++++ Input data

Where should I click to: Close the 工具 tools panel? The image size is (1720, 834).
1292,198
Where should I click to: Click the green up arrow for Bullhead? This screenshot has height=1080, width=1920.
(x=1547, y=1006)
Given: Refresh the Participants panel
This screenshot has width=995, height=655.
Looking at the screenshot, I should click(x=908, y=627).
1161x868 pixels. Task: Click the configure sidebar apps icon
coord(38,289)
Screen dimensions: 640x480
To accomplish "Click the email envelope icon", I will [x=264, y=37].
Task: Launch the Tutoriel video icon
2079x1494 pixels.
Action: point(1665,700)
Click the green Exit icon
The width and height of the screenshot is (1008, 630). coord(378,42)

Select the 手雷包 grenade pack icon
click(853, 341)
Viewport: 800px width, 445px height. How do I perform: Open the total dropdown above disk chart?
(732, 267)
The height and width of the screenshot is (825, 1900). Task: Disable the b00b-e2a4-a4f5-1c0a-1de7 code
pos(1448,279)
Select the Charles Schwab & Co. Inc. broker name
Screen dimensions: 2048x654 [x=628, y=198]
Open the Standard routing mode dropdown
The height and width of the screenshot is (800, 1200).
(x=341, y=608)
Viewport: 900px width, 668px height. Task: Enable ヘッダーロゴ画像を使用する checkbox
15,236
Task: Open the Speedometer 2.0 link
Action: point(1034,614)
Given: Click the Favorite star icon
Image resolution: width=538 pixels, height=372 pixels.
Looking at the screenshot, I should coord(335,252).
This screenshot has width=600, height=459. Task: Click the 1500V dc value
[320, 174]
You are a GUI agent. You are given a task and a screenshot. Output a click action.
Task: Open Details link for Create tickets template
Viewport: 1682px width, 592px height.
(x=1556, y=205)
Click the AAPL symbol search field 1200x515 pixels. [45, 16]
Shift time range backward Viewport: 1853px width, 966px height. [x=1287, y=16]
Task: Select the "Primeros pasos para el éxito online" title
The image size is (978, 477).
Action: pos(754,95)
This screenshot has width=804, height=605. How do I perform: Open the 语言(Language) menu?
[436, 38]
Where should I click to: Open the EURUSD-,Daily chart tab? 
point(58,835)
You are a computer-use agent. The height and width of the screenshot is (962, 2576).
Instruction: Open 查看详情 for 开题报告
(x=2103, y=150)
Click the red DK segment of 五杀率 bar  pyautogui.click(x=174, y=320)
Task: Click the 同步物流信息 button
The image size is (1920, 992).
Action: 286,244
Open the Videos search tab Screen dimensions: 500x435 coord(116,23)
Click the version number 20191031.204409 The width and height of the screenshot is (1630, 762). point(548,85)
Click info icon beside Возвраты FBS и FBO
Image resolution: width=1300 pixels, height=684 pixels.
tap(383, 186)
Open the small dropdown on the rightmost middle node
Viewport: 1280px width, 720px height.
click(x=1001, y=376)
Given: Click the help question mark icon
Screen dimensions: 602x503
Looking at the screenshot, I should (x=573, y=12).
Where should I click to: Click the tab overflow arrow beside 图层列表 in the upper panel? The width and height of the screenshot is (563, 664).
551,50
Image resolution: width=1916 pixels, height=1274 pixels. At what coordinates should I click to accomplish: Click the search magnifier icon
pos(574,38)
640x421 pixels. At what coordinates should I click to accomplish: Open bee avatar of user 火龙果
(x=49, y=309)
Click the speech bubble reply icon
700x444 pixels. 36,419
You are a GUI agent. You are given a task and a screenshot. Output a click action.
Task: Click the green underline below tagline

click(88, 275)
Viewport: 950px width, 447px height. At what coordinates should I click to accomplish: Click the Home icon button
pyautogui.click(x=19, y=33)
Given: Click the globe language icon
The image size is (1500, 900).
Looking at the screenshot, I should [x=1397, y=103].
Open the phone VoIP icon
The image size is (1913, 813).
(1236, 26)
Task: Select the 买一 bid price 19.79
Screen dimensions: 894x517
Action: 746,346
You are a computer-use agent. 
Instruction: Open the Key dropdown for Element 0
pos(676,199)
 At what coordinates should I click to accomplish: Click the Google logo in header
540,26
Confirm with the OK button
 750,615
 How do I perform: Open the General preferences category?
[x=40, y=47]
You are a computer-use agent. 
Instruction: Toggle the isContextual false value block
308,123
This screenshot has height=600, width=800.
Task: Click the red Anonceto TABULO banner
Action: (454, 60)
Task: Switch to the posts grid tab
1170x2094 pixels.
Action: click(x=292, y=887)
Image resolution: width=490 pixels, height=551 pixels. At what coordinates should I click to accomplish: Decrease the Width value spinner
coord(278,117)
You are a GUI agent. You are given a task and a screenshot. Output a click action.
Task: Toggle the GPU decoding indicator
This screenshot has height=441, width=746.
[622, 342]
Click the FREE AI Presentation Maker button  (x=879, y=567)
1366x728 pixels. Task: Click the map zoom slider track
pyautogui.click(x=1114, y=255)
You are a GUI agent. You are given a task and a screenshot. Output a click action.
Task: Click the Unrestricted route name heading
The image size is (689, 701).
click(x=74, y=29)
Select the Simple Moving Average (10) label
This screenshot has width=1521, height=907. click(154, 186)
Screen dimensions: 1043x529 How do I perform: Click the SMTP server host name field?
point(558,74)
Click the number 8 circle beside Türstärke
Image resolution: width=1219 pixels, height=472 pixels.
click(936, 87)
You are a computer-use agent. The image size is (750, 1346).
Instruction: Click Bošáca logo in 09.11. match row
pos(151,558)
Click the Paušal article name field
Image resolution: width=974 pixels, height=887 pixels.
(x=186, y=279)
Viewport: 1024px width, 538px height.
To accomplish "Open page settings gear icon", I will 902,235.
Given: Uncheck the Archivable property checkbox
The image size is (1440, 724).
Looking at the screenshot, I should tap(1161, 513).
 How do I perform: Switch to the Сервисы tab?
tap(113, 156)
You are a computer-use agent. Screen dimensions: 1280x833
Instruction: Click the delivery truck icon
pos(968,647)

++++++++

What to do:
Look through the lines above for "computer". Say how many have it, and give no other words.

Answer section:
5